We will consider a tied game as one-half win and one-half loss. We will also ignore games without any favorite (point spread = 0)

**2) Compute the following probabilities and comment the results: **

- **P5 = Pr(Favorite wins | point spread = 8.5)**
- **P6 = Pr(Favorite wins | point spread = 9)**

## A parametric model for the difference between outcome and point spread

The graph belows shows the difference between a game outcome and the point spread, plotted against the point spread.
Let's denote by y the outcome of a game and x its point spread.

In [5]:
y = np.array(data['favorite'] - data['underdog'])
x = np.array(data['spread'])
z = y - x
plt.figure(figsize=(6,4))
plt.scatter(x +  0.2*np.random.rand((x.shape[0])) - 0.1, 
            z + 0.4*np.random.rand((z.shape[0])) - 0.2, s=3)

plt.xlabel('x')
plt.ylabel('z = y - x')
plt.title('z vs x')
plt.show()

<IPython.core.display.Javascript object>

**3) Plot the histogram of z, and the approximated Gaussian distribution of z|x.**

**4) Making use of the approximated distribution of z|x, compute the following probabilities:**

- **P7 = Pr(Favorite wins | point spread = 3.5)**
- **P8 = Pr(Favorite wins | point spread = 8.5)**
- **P9 = Pr(Favorite wins | point spread = 9)**

# Posterior inference (Bayesian Data Analysis, Gelman et al, Chapter 2)

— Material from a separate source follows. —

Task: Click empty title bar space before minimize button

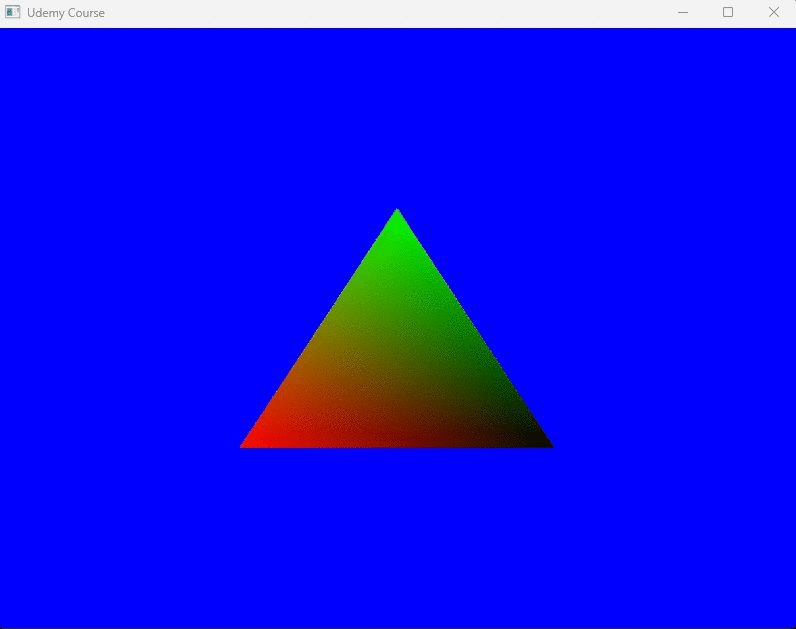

This exercise illustrates how to do posterior inference using standard probability distributions introduced in the class.

Suppose you have a Beta(4,4) prior distribution on the probability $\theta$ that a coin will yield a "head" when spun in a specified manner. The coin is independently spun ten times, and "heads" appear fewer than 3 times. You don't know how many heads were seen, but only that their number is less than 3. We will denote by y the random variable giving the number of heads obtained after the 10 throws.

**1) Write the prior probability distribution of $\theta$ and the conditional y|$\theta$.**

**2) Write the data likelihood.**

**3) Calculate the posterior density of $\theta$ (up to a constant).**

**4) Plot the posterior distribution of $\theta$ (up to a constant).**

# Predictive prior distribution (Bayesian Data Analysis, Gelman et al, Chapter 2)

In this exercise, we show how we can incorporate all the information we have about the parameters of an experiment, in order to derive a predictive prior over the results of this experiement.

Let y be the number of 6's in 1000 independent rolls of a particular real die, which may be unfair. Let $\theta$ be the probability that the die lands on 6. We assume the following prior distribution for $\theta$:

$$
\begin{align}
Pr(\theta = \frac{1}{12}) & = 0.25 \\
Pr(\theta = \frac{1}{6}) & = 0.5 \\
Pr(\theta = \frac{1}{4}) & = 0.25.
\end{align}
$$

**1) Using the normal approximation, give the conditional distribution p(y|$\theta$).**

**2) Give an approximate prior distribution for p(y) and plot it.**

**3) Give approximate 5%, 25%, 50%, 75%, 95% points for the distribution of y.**